The new finance body set up to guard taxpayers’ interests in government funded banks will scrutinise pay and remuneration policies to ensure they do not reward failure or encourage excessive risk.
The UK Financial Investments Ltd (UKFI), was set up to be a commercial guardian of taxpayers’ interests following the government’s £37bn stakes in banks such as the Royal Bank of Scotland and Lloyds TSB.
UKFI has said the way bankers have been paid are at the heart of the financial crisis and many employees working in the banking sector have chased ‘lucrative deals’ with not enough consideration for the risks involved.
The move comes at a time when employees from Goldman Sachs, Morgan Stanley, Merrill Lynch and Dresdner Kleinwort reportedly shared a £6.4bn bonus pool last week.
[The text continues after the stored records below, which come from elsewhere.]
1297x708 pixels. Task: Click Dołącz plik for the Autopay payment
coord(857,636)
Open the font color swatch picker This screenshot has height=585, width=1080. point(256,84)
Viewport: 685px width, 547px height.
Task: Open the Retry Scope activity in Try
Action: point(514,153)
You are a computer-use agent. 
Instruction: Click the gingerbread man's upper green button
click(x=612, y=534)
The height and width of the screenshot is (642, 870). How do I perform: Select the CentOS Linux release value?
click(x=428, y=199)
John Kingman chief executive of UKFI said: “It is unavoidably true that too many bankers have been paid too much to do apparently lucrative deals without worrying enough about the risks.
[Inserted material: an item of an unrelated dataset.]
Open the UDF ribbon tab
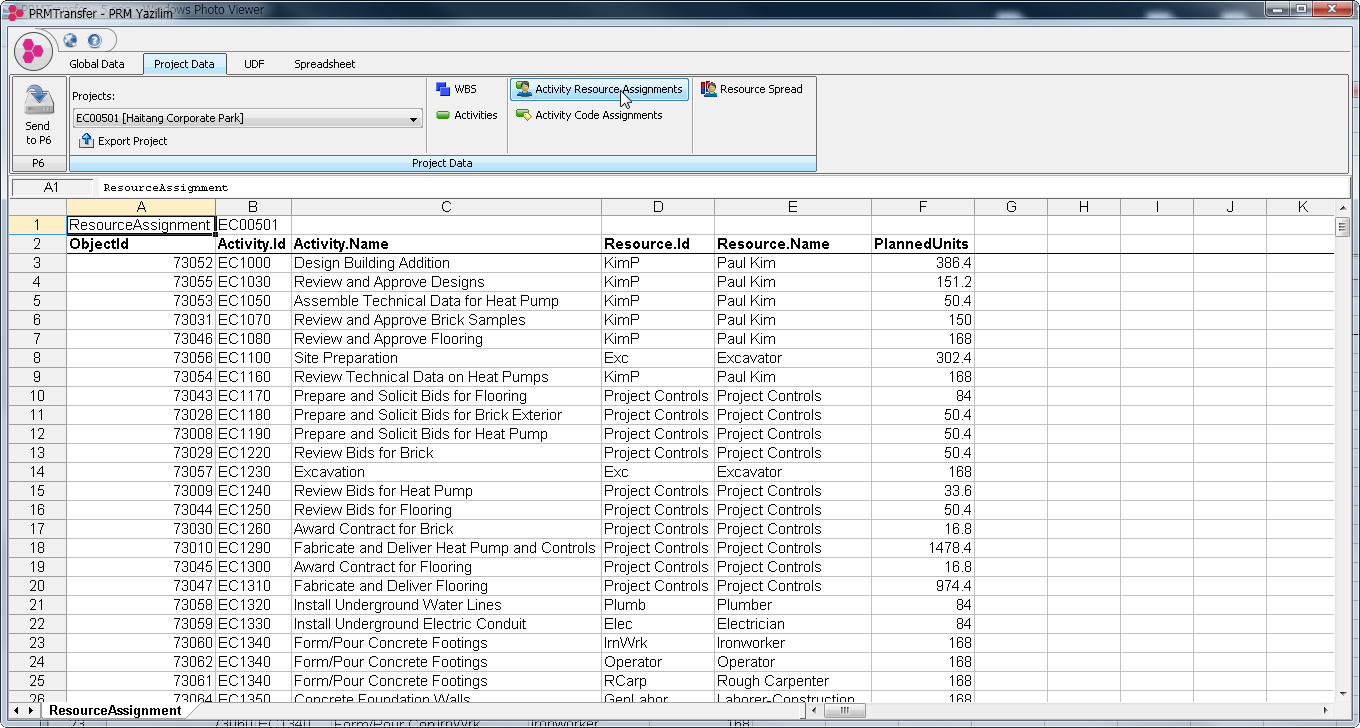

“We will take a close interest in bankers’ pay. We must be clear-thinking about this: large global banks need talented people, and such people need to be competitively paid. Equally the way bankers have been paid is at the heart of this crisis. Many bankers have had powerful but ultimately destructive incentives to run risk for which others, including taxpayers, have had to foot the bill. That is not acceptable and has to change.”